しかし、EUの27の加盟国にとって最も厄介な問題は、ロシアの先を見据えたエネルギー供給の未来になりつつあることだ。制裁措置に関して、当初は全27カ国の結束が目まぐるしかったが、現在では次に何をすべきかをめぐって明らかな亀裂が生じている。ドイツのオラフ・ショルツ首相は、ロシアのガスと石油の輸入を禁止するという考えを公に非難し、ヨーロッパを不況に引き込むことになると主張した。「制裁は、ロシアの指導者よりも欧州の国々を苦しめるものであってはならない。それが我々の原則だ」とサミットの前夜に語った。

ヨーロッパのエネルギーロシア依存の問題は、どこまで国民を犠牲にできるのか?という一言に尽きると思う。代替えで別の国から輸入するにしても時間がかかるだろうし、価格の高等は否めない。安定化するまで影響の少ない国と協力して供給体制を早急に整える必要がありますね。

血税をロシア支援にまわすのか?

エネルギー価格の高騰も、金曜日にEU首脳が議論する懸念事項である。しかし、エネルギー代金を介してクレムリンに現金を渡すことに深い不快感を示す国々があり、行動を起こすよう煽っている。ある中央ヨーロッパの外交官は、「これは血税だ」と言った。”一部の国は、事態の深刻さを理解していないようだ”と述べた。バイデン大統領は、ヨーロッパにより多くの米国産液化天然ガス(LNG)を提供することが、木曜日の首脳会談での重要な見所である。

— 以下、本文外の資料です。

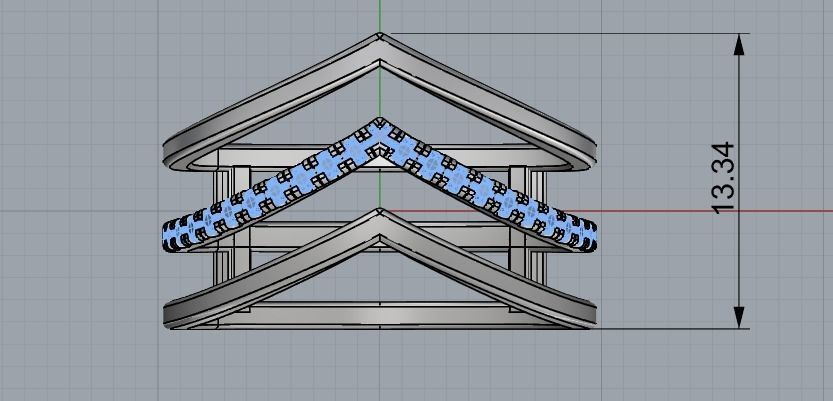The height and width of the screenshot is (401, 833).
Task: Click empty grid area in upper-left viewport
Action: tap(80, 60)
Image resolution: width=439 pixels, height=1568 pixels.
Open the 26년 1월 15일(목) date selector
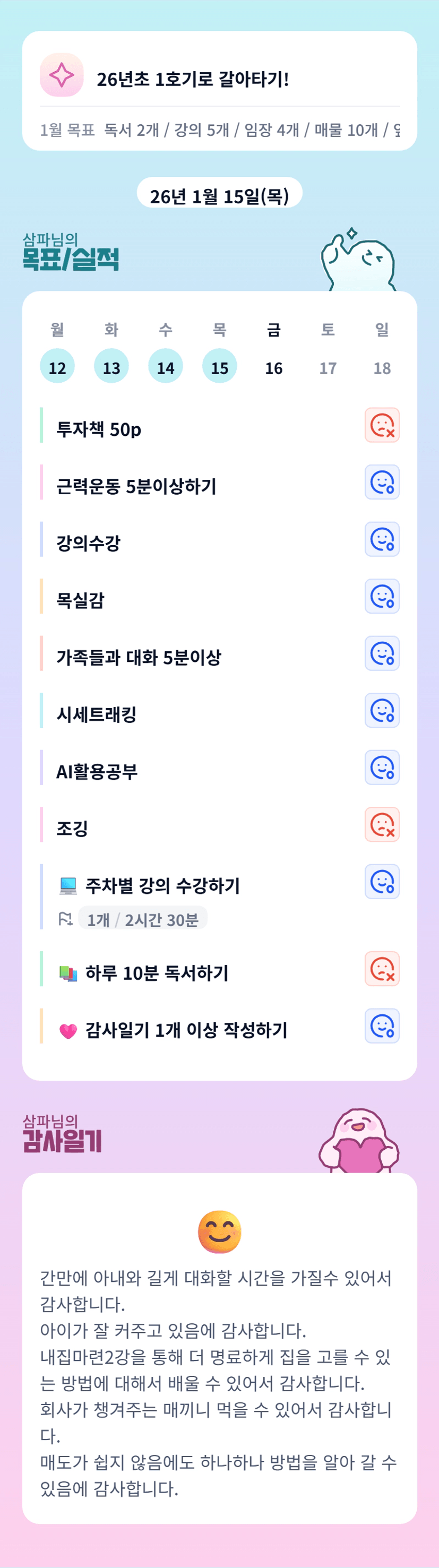click(x=219, y=196)
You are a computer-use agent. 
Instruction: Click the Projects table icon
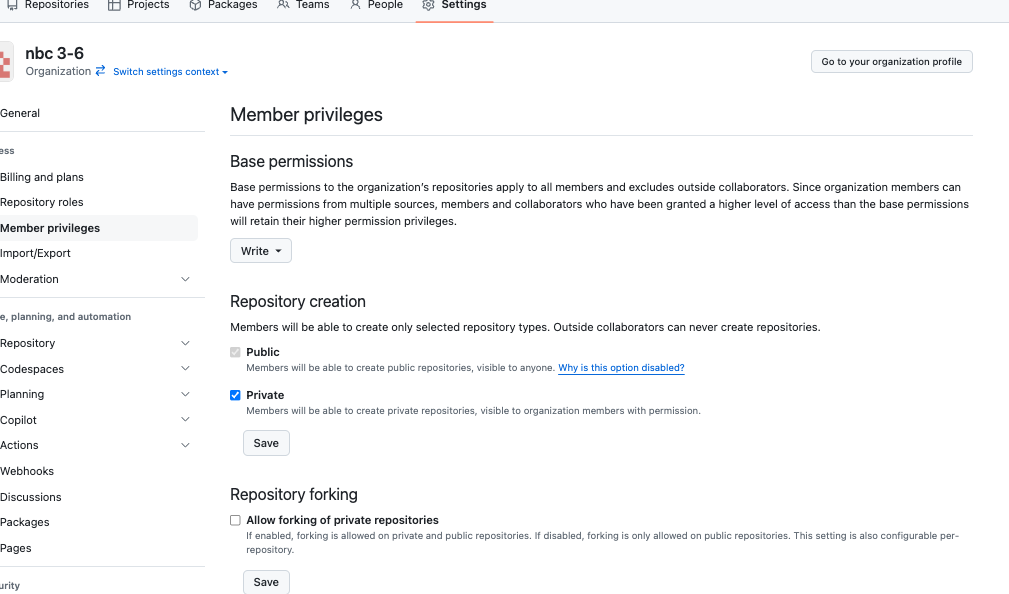114,5
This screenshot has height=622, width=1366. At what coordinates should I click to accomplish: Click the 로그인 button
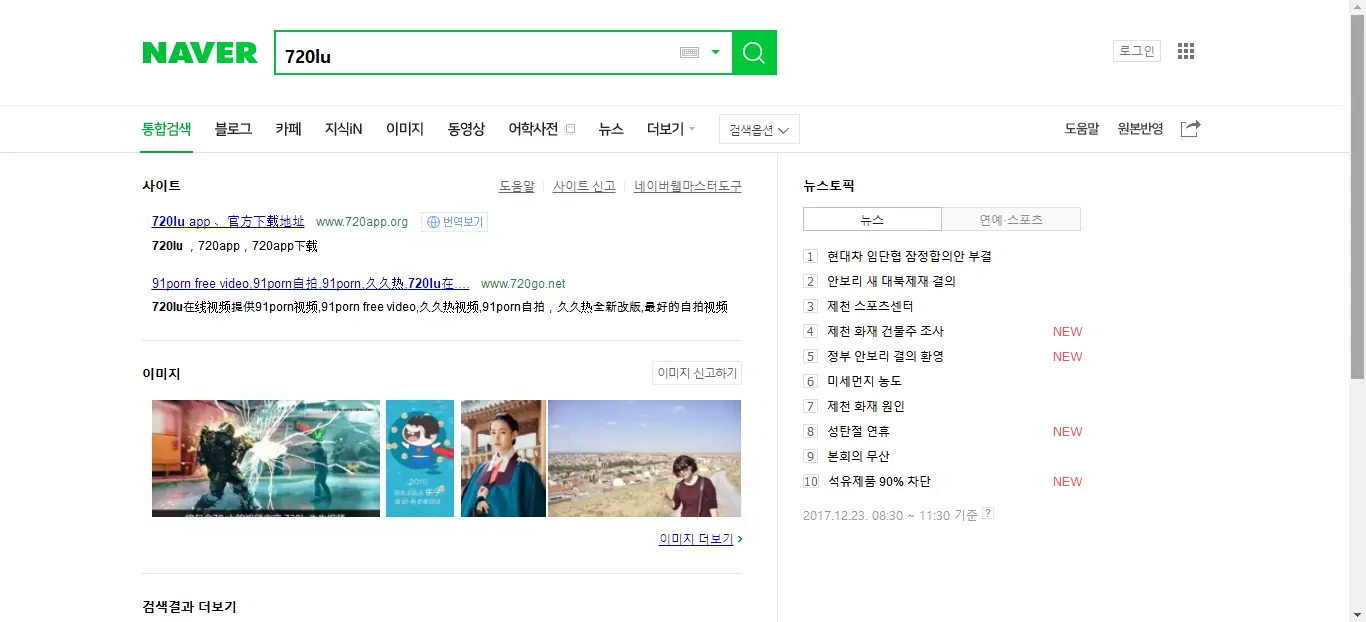point(1136,51)
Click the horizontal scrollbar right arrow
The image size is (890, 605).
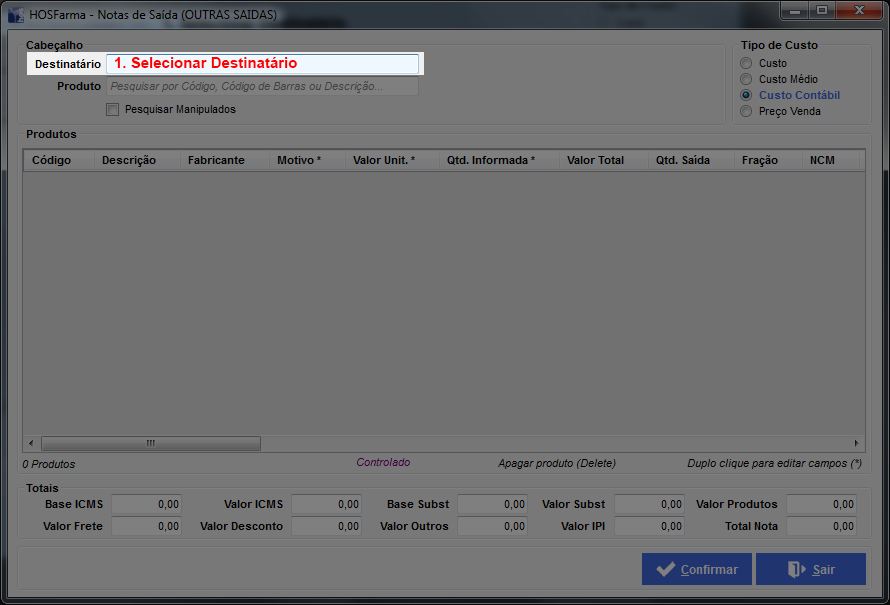(856, 443)
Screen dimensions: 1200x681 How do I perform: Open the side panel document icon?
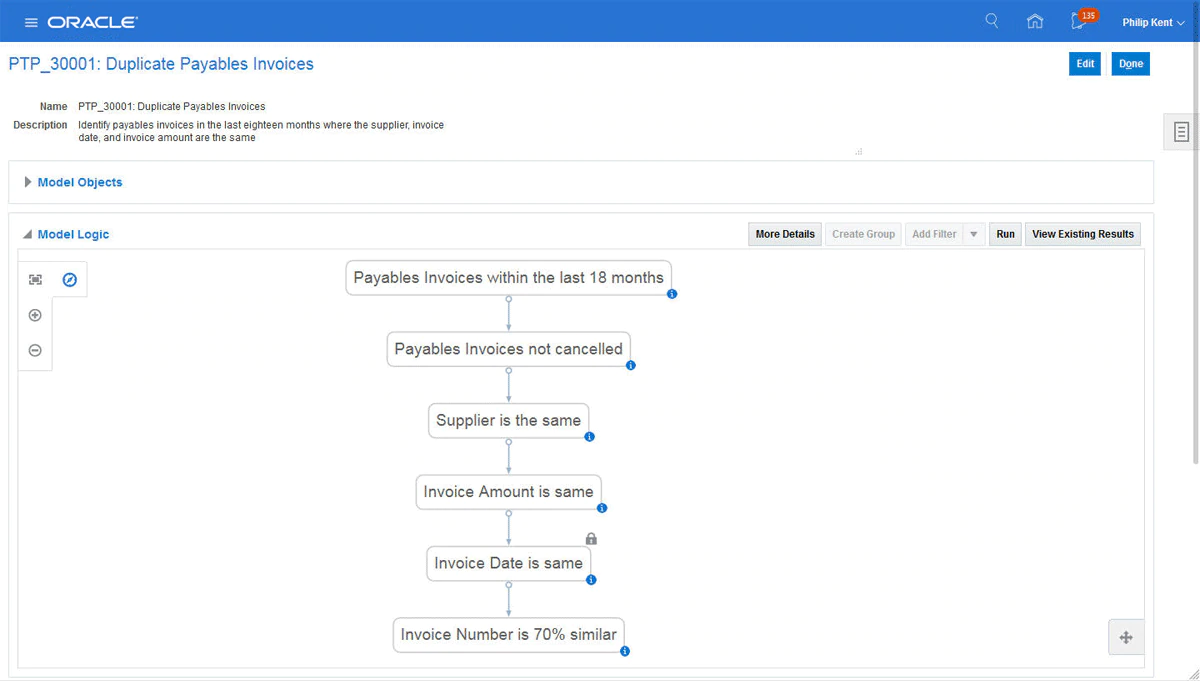pyautogui.click(x=1181, y=132)
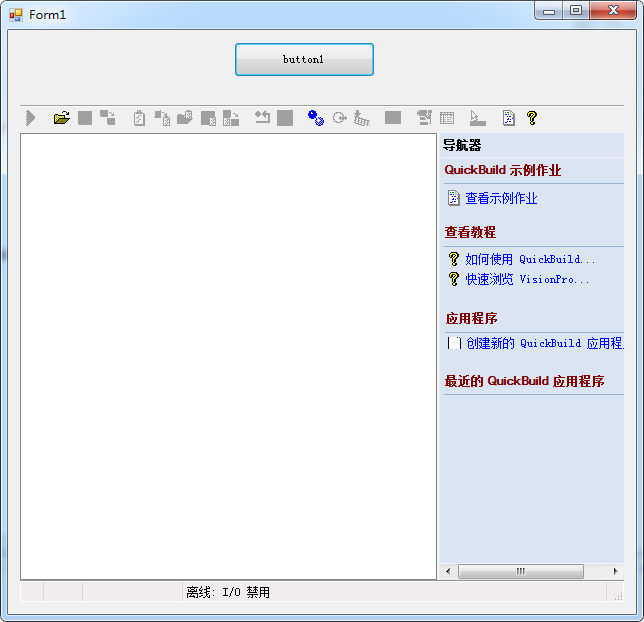Open the yellow folder icon in toolbar
Viewport: 644px width, 622px height.
tap(62, 118)

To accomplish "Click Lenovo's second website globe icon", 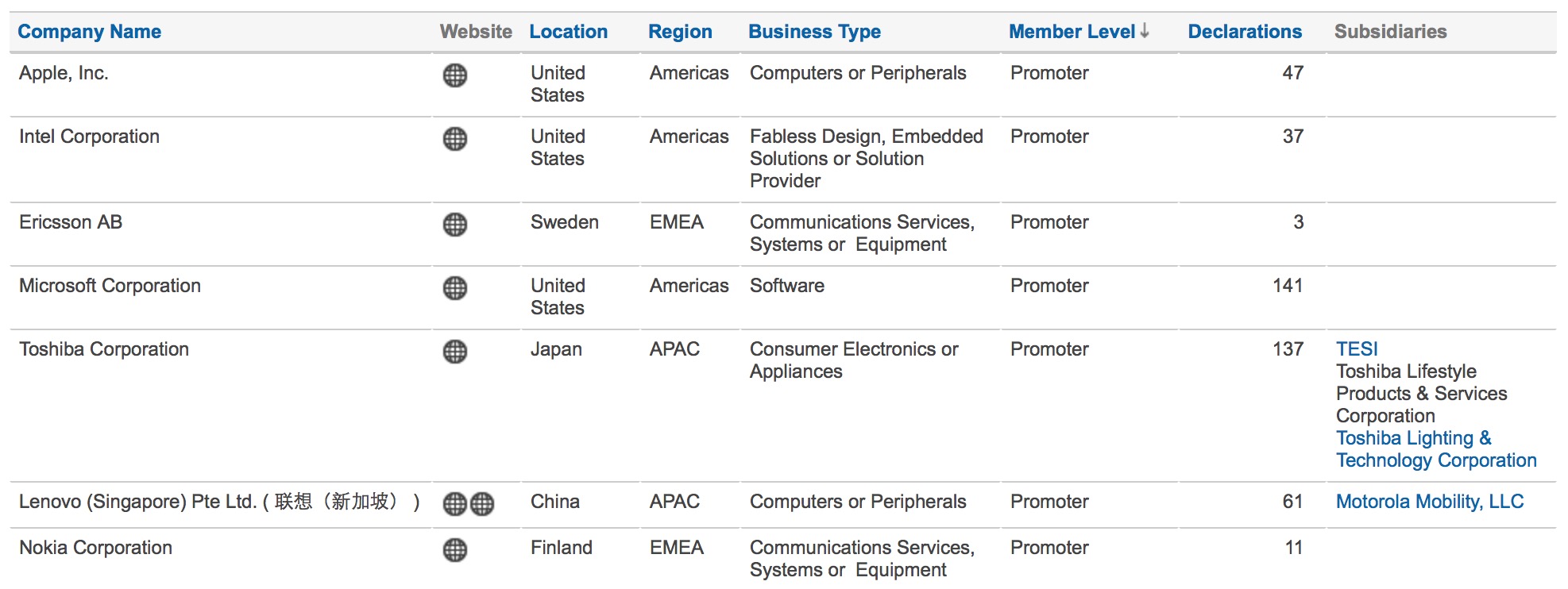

米国は世界最大の天然ガス生産国である。また、ロシアの政治家やいわゆるオリガルヒに対するさらなる制裁を発表することも予想される。しかし、今週中にEUが新たな制裁を行うという見込みは、軽視されている。ブリュッセルでは、これを「疲労」と呼ぶ人もいれば、「今こそ見直すべき時だ」と主張する人もいる。

ここで、アメリカが軍事力以外でどのような役割を果たせるかにかかっていますよね。軍事力ではもはや交渉の面では一歩で遅れている感ありますから、存在感を高めるためどれだけ貢献・介入できるかでしょう。